We changed seats for the fourth game - David and Kenyon swapped places and their respective fortunes followed them.

  • A three-tile wait covering two suits for David - not a sausage.
  • David declares Riichi waiting for 3&6-Coins.
  • With just a few tiles remaining Kenyon declares Okkake Riichi and goes out on Ippatsu Tsumo and it turns out he was waiting for just one tile - 6-Coins!!

That's mahjong...

A player may be called "lucky", but luck is also made - and so is misfortune!
Faber est suae quisque fortunae

David went through much of the evening half asleep and inattentive of basic procedures such as checking the
Dora Pai before discarding a tile - Kenyon cashed in on that lapse at least twice (West Wind... 1-Characters). Several times David simply forgot what he was doing - once discarding a Chun which gave Kenyon Kokushimusou which halted David's modest revival during the fifth game (aided by a Japanese version of a Fox's Glacier Mint as David is currently off the booze) and set Kenyon up for his second winning run of the evening.

On another occasion, when Kenyon had racked up four
Hyaku Tenbo as Oya and was clearly making a bamboo hand David simply forgot and elected to through 8-Bamboo despite having told himself that he was under no circumstances to throw any bamboo out...


In the meantime Jaime, who had had mixed fortunes through the first part of the evening, was getting frustrated by the seemingly wilfull malevolence of the gods of the table as he managed to draw tiles that would have fitted well with tiles he had just discarded.
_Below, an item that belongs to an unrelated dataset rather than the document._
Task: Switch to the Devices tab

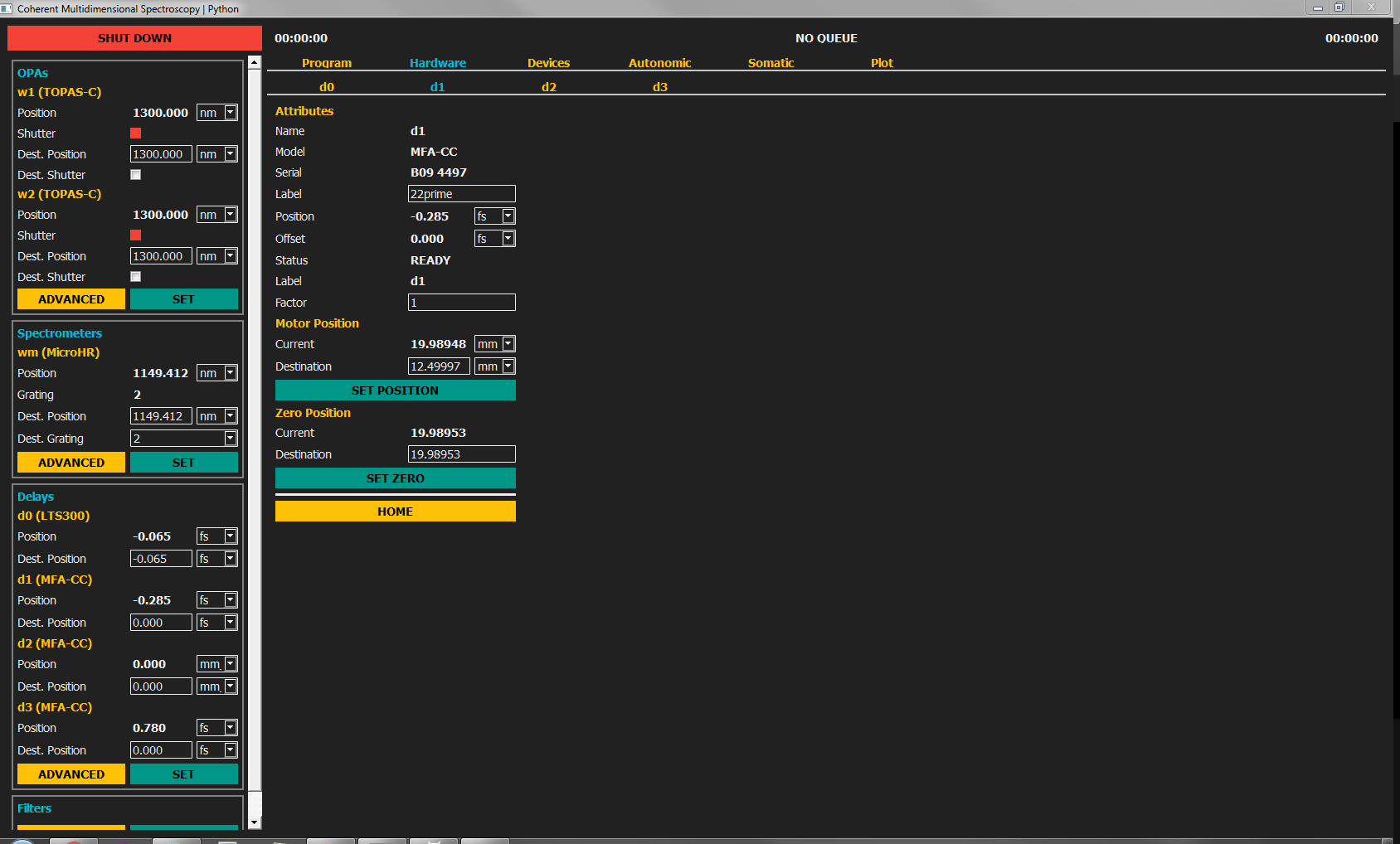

At one point he treated us to one of his performances as he lunged out of his chair and headed towards the window. Any attempt to hurl himself out of the window would have been frustrated by the fact that the window looks out onto the adjacent building which stands just six inches away...

Still, the good news for Jaime was that his slide was much slower than David's - David overtook him on the way down!
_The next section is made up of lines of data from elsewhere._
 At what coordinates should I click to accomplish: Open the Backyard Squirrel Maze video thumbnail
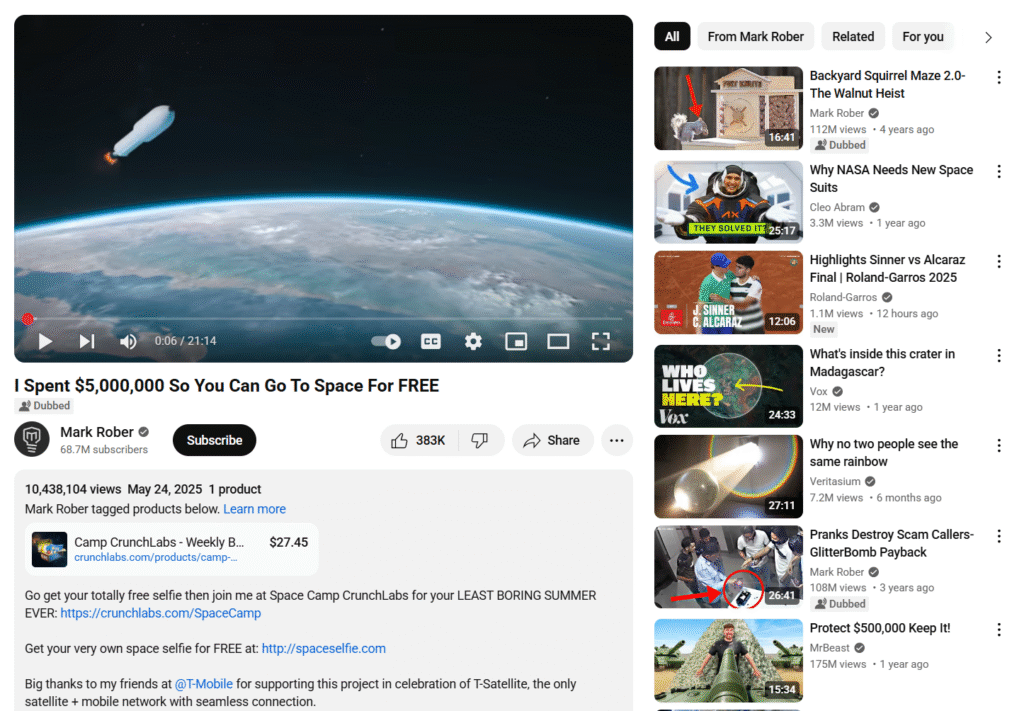(x=728, y=108)
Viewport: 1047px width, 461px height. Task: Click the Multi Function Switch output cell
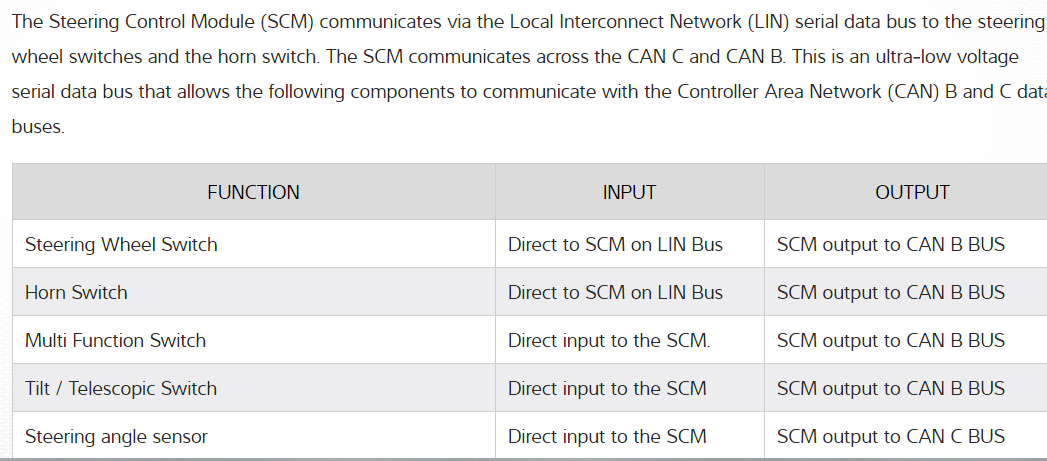coord(891,340)
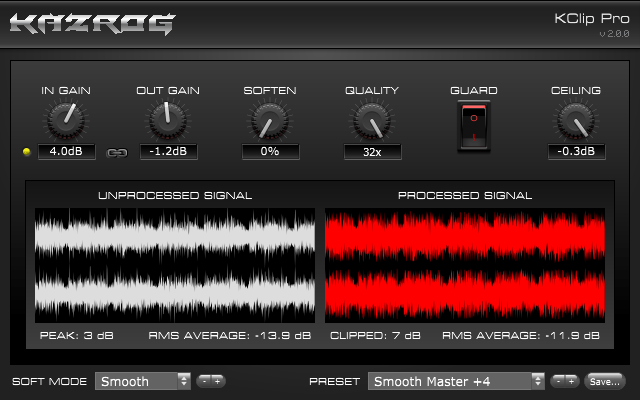Click the yellow LED indicator beside In Gain
The width and height of the screenshot is (640, 400).
[x=27, y=152]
Yet for some reason, despite really really wanting to go home for much of the evening, it was David who proposed another game each time... Hope is a good breakfast but a poor dinner and David was dining on hope alone.
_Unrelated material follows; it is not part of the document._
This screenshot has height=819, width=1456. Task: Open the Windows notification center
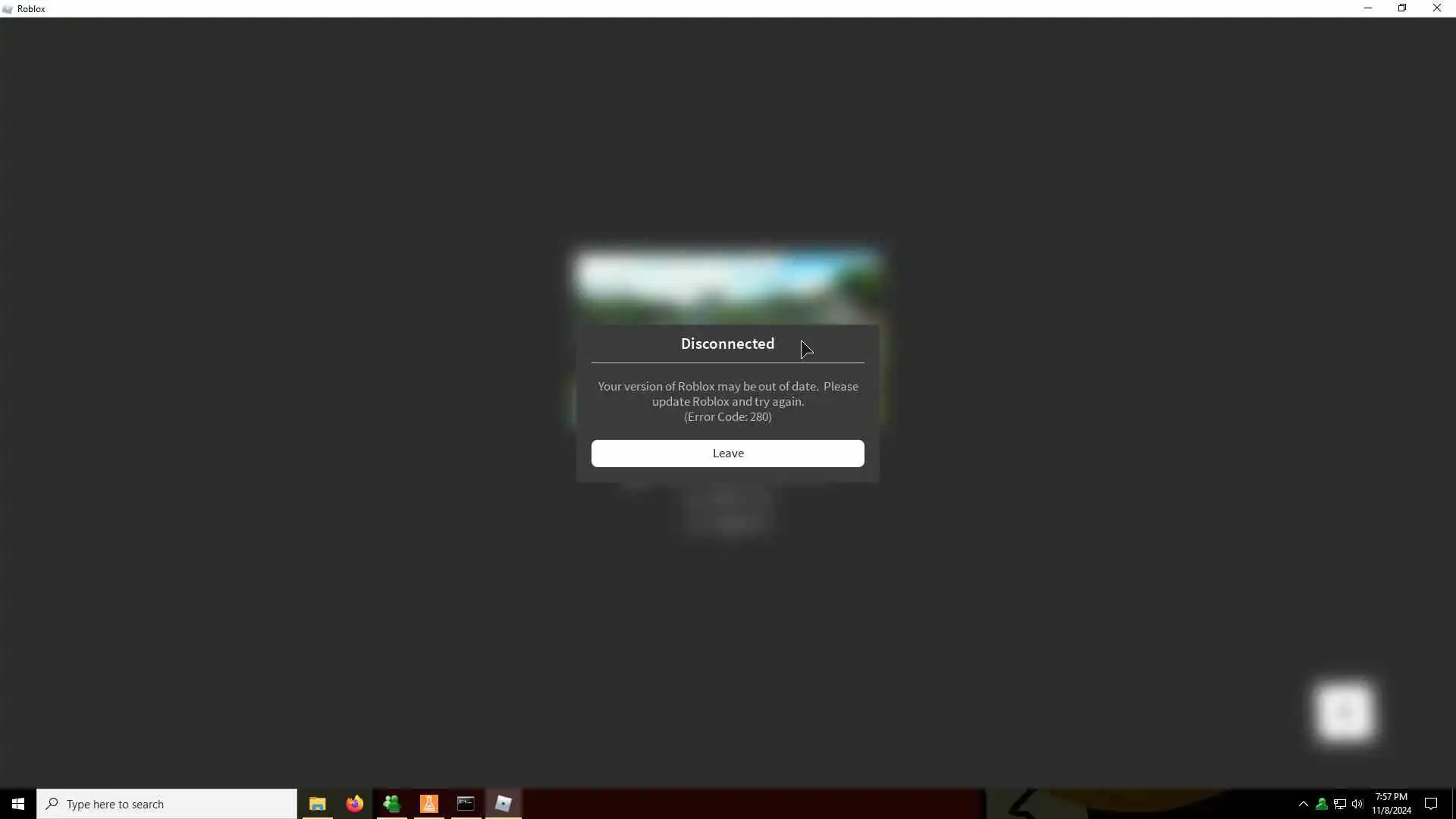pyautogui.click(x=1431, y=804)
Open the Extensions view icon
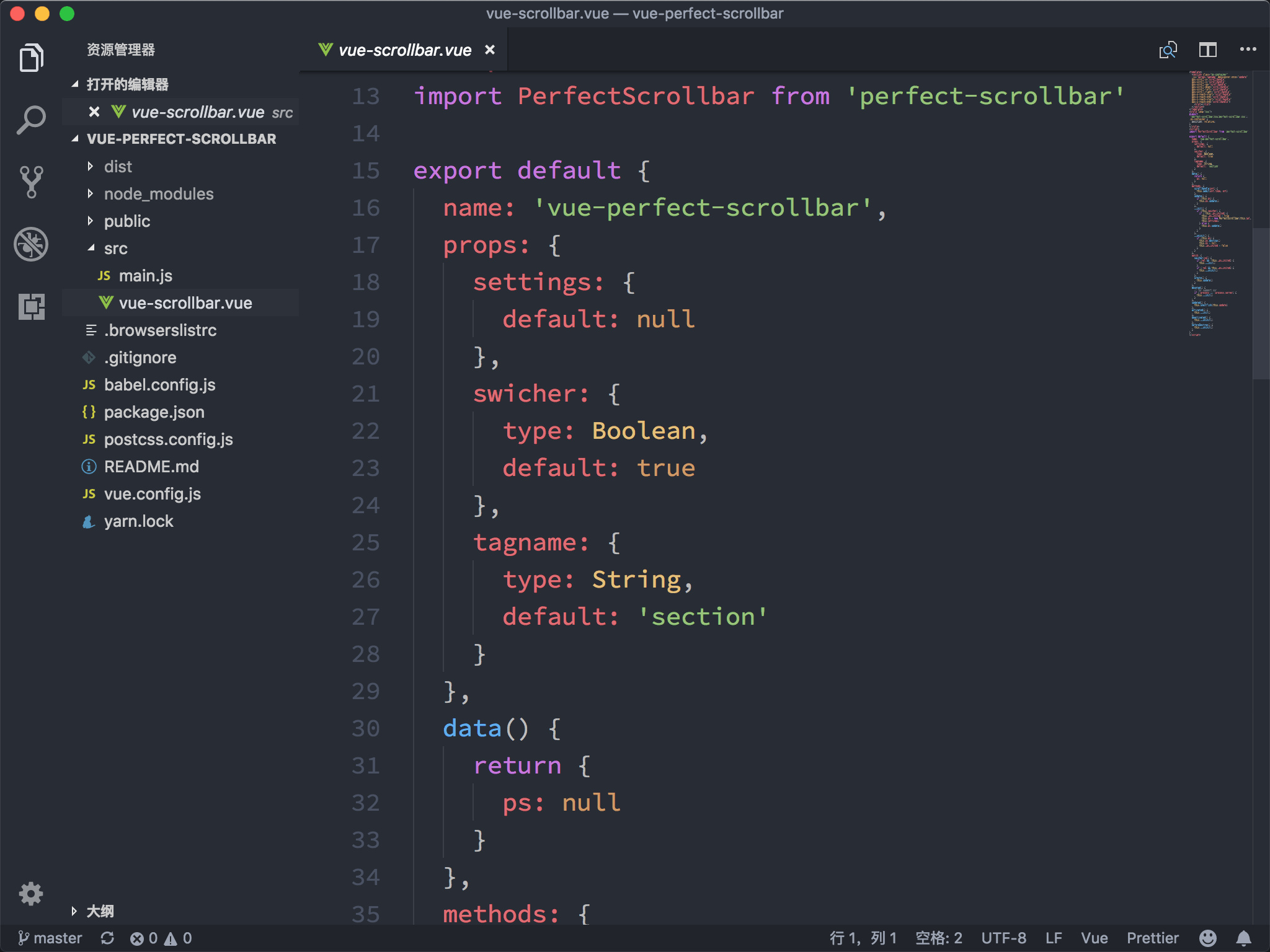 (x=31, y=306)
By the eighth game David was slumped in his chair suffering from an excruciating awareness of how slowly the seconds pass when a chap wants to quit but when other players hum and ha over what to do with their hands. Kenyon, once again
Ryanshi Oya, had three open Pon, two of which were Dragons. David drew a Chun and adopting a world weary insouciance he declared that he really no longer cared whether Kenyon needed it or not (which at least suggested that he was aware that Kenyon MIGHT need it) and chucked it...

Nothing happened!

Nevertheless, the hand eventually had to be dismantled and, inevitably, Kenyon went out!

Finally Jaime declared
Riichi and David persisted with his policy in the hope that either he would get away with it and complete a hand or he would give away yet more points but also bring the game to a close and get himself into a taxi! Of course, it was the latter which occurred.

Here are the results:

Kenyon --, --, +46, +78, -32, +46, +25, +87 = +250
Noda +50, -6, +4, -51, --, --, --, -- = -3
Jaime -23, +23, -19, 0, +2, -7, +5, -27 = -46
David -27, -17, -31, -27, +30, -39, -30, -60 = -201

David now holds the record "lowest score" for the year. Kenyon moves above Hide into second place and stands a very good chance of finishing the year in the black.

The size of tonight's results prompted me to check back through the year's results to see if any other records had been broken - Was +250 the best result for a single session? Was
-201 the worst? It so happens that neither result is a record-breaker. Jaime holds the record for the best result of a single session so far this year with +252 and Kenyon holds the record for the worst result of the year on -227. I have added the stats to the results page (see "Best/Worst Result").